++++ SOURCE PASSAGE

Patrick’s research revealed vastly different professional experiences between Black, biracial, and white social workers. She also found threads of resistance in the narratives of her participants, similar to her own internal resistance to silence.

Although Patrick’s dissertation focused on professional social workers, she was also interested in illuminating the racialized stress within institutions in general, including in colleges, churches, social justice organizations. As she says, “My experiences with racial dominance within social work run parallel to my experiences and research outside of the profession. As my skills and confidence grew, I began to see stark similarities in all of the spaces I was in. Racial dominance and its consequent injury show up in leadership circles, social justice groups, religious organizations, and universities claiming to stand for racial justice.” As she says, “It’s a pattern I encounter all the time. Leaders, teams, and organizations eager to move into racial justice work have moved forward without reflecting on their own identities, racialized trauma, and their own individual and collective healing needs.”

++++++++
++++ DATA PROVIDED

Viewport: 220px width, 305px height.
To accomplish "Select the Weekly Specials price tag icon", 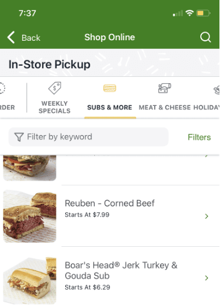I will (55, 88).
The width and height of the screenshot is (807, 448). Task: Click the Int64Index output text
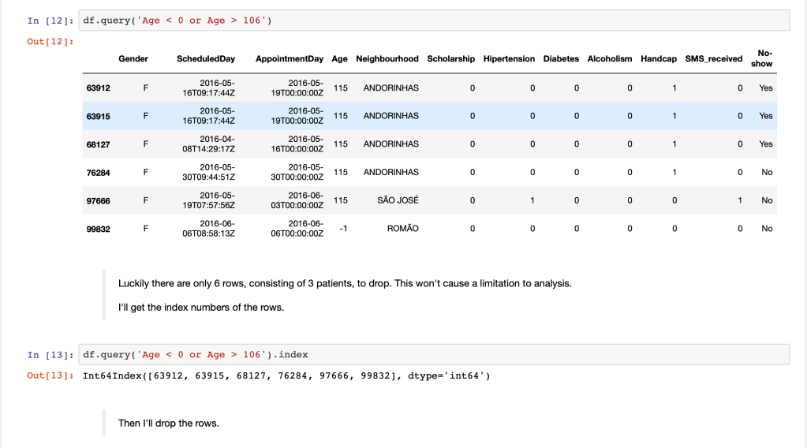[x=286, y=375]
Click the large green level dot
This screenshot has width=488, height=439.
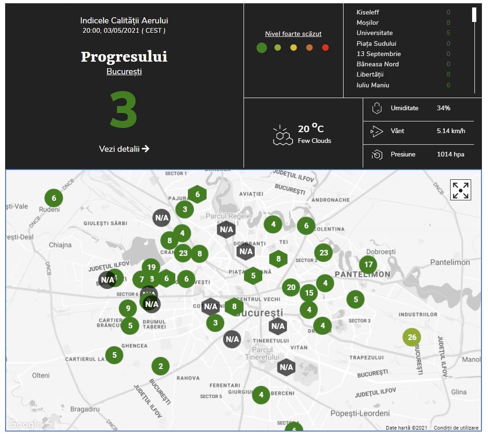(x=262, y=47)
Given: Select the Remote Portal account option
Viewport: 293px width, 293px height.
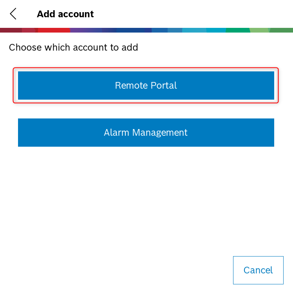Looking at the screenshot, I should pyautogui.click(x=146, y=86).
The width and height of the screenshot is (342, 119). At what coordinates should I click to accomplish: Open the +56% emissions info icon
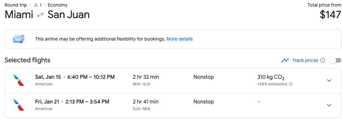(x=290, y=84)
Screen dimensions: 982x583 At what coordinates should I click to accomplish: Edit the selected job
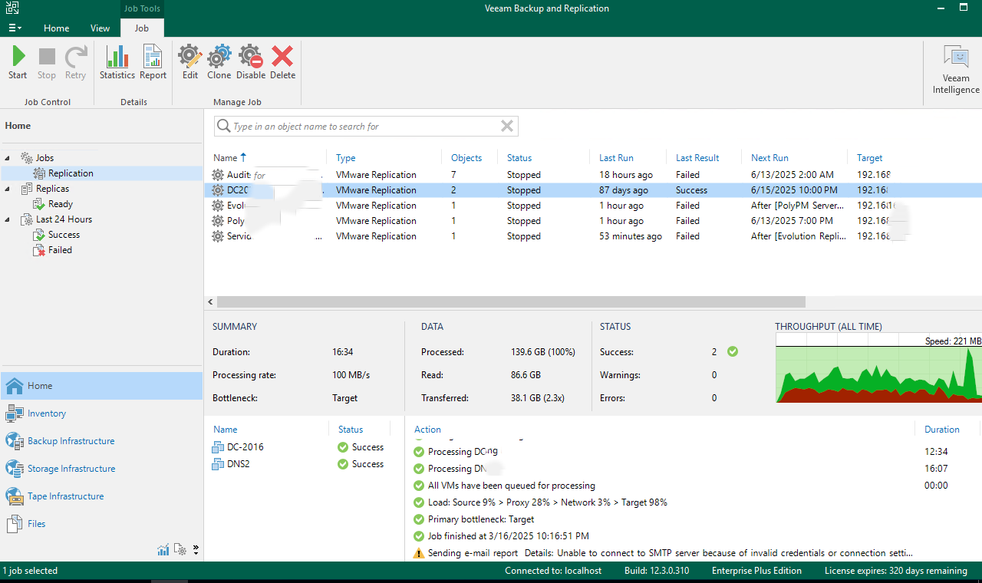pyautogui.click(x=190, y=62)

++++++++

== QUESTIONS ON THE MATERIAL ==
- A) Extract the passage about Patrick's research from "Patrick’s research revealed" to "resistance to silence.".
- B) Do the following statements agree with the passage about Patrick's research? Answer yes or no for each and quote the deciding words. (i) Patrick's dissertation focused on professional social workers. (ii) Patrick found threads of resistance in the narratives of her participants. (iii) Patrick found that Black, biracial, and white social workers had similar professional experiences.
- C) Proceed with the passage about Patrick's research, beginning after its final sentence.
None of the entries are needed here.

== RESPONSES TO THE TASKS ==
- A)
Patrick’s research revealed vastly different professional experiences between Black, biracial, and white social workers. She also found threads of resistance in the narratives of her participants, similar to her own internal resistance to silence.

- B)
(i) Yes: "Although Patrick’s dissertation focused on professional social workers"
(ii) Yes: "She also found threads of resistance in the narratives of her participants"
(iii) No: "vastly different professional experiences between Black, biracial, and white social workers"

- C)
Patrick is compelled to address her own trauma and healing needs, in which she has developed her own reserve of resources and capacity to operate in a way that “aligns with my deepest values, my best self, and my soul.” Throughout the research process, Patrick found truth and healing. She developed new resources that allowed her to heal beyond the difficulties of her experiences. Says Patrick, “The experiences that I had while doing the research really helped move me into a sense of liberation that I had not ever experienced before…because I can see how racial dominance operates. I don’t have to be held captive by this notion that I’m defective for any reason.  I’m absolutely thrilled to be the person that I am.” Since publishing her dissertation, Patrick continues to advance truth and healing through writing and has co-authored published scholarship around racial justice and dominance.

Ongoing Research, Collaboration, and Healing

Patrick’s most recent co-authored journal article is titled “Whiteness in leadership theorizing: A critical analysis of race in Bass’ transformational leadership theory”. In this article, she and Antioch GSLC Professor of Leadership and Ethics Dr. Donna Ladkin problematize the normativity of whiteness in transformational leadership theory. Recently, Patrick, Ladkin, and the scholar Dr. Marion Missy McGee were interviewed for an episode of the podcast Phronesis: Practical Wisdom for Leaders.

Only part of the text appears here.